REPORT FROM THE U.S.—As the COVID-19 pandemic continues its spread, groups and major events are canceling across the country. Hoteliers are reporting significant losses in revenue as meetings are called off or restricted due to states of emergency both on the federal and state levels, and the implications of broken contracts could have lasting effects, legal experts said.
“It’s going to have a far-reaching impact, on a case-by-case basis. These issues are going to come down to the contract that was entered into and the specific terms,” said Kent Schmidt, partner at law firm Dorsey & Whitney in its southern California office.
As hoteliers look to their insurance policies for relief, legal counsel on both sides will be diving into the force majeure clauses within contracts, sources said. The clause removes liability for natural and unavoidable catastrophes that prevent parties from fulfilling obligations of the contract.
Schmidt said each contract is unique, depending on how the force majeure clause is written. He said he has seen these clauses range in detail from a couple sentences to paragraphs to pages. The key is looking at the language of the clause—which isn’t always straightforward, an issue that could cause lawyers to grapple with such contracts for months to come.

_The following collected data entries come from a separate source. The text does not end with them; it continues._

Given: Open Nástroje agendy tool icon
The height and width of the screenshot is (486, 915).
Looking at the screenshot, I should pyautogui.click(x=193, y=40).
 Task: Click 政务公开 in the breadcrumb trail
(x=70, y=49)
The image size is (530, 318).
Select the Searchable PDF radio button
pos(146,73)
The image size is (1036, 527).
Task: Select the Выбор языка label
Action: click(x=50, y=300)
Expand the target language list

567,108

“If you do have a force majeure clause in a contract, you’ve got to define what it is. If you don’t state the kind of event or have language broad enough to include the event claimed, it isn’t covered,” said Jim Butler, founding partner and chairman of the Global Hospitality Group of Jeffer Mangels Butler & Mitchell LLP. The issue then becomes: Does the COVID-19 pandemic fall under a force majeure event as defined in the contract?

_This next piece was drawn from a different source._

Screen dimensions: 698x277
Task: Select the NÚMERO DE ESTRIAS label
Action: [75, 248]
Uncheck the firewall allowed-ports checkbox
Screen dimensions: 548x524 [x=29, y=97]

“In the event of a force majeure, then what? Is everyone released? Do they get their money back?” Butler said. “The clause is by and large honored for its language. People are going to be unpleasantly surprised at how strictly these terms are interpreted.”
In the absence of a force majeure clause, lawyers will look to the doctrines of impracticability or impossibility. Impracticability excuses the duty if it has become unfeasibly difficult or significantly expensive. Impossibility means that it is virtually impossible to carry out the contract. An example that would fall under impossible is if a hotel contracted to hold an event burned down, Butler said.

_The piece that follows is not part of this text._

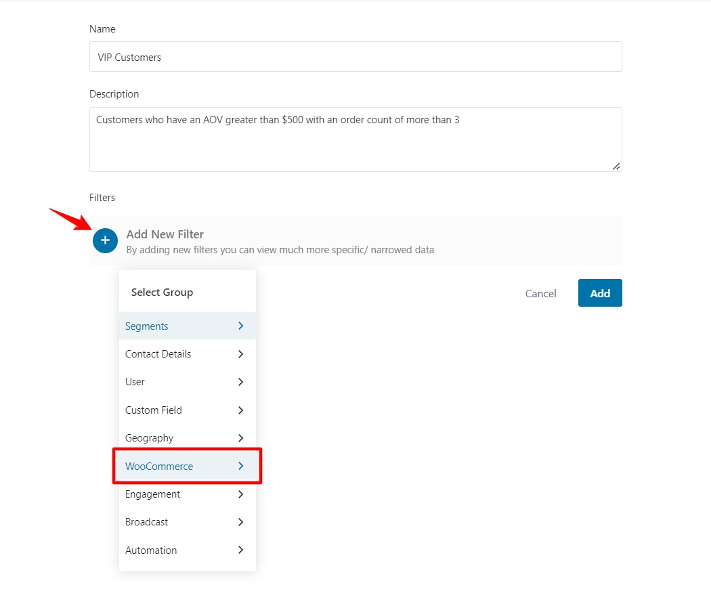
Task: Open the WooCommerce submenu arrow
Action: point(240,466)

“It’s impossible to perform because now there’s no property there,” he said.
The doctrine of impossibility could be triggered on contracts due to declarations by state governments and recommendations by federal officials to ban meetings of a certain number of people according to Department of Health guidelines, Butler said.
“These are questions that will have to be sorted out,” he added.
Timing of cancellations is an important piece to the puzzle, experts said.
“It’s all going to depend on how long this lasts,” Schmidt said. “If an event is scheduled for May and you pull the plug and it can be kicked a few weeks, then that’s going to be a possibility. The question becomes whether the hotel has the right to perform even if it has to be delayed, so they may still be obliged but have to do it at a later date.”
Butler said groups who “cried wolf too early” could be at a disadvantage. For instance, if a meeting was scheduled for 13 March and the group canceled it in January, it could be subject to contractual provisions. Simply put, if it’s impossible to have a meeting today due to legal orders, groups have an argument—but if the event was canceled before such orders were declared, the hotel may have some recourse.
The question then becomes: Should hoteliers look to sue or collect fees on broken group contracts? If they do, what could that do for their public image or reputation?
“Particularly with the big hospitality companies, it provides a public relations issue,” said Paul Pautler, a partner in Husch Blackwell’s Kansas City office. “Most of them want to be seen as good corporate citizens. How does that play if they start suing groups because they aren’t traveling or because the WHO or CDC recommends not to travel due to social distancing? It doesn’t play well.”
Schmidt agreed, noting that judges and juries are people, too—and more than likely affected in some way by the pandemic, whether personally or economically.
“There’s a lot of latitude with respect to these contract doctrines. In some states, it can go to a jury; and in others, it will go to a judge,” he said. “You won’t be able to get a jury member who can raise a hand to say they (weren’t affected) by the coronavirus. You’ll be asking jurors who sometimes might be laid off from a job because of it, asking them to award sums of money to a company. They might think, ‘You can weather the storm better than I could.’ There’s an optics issue that applies to this.”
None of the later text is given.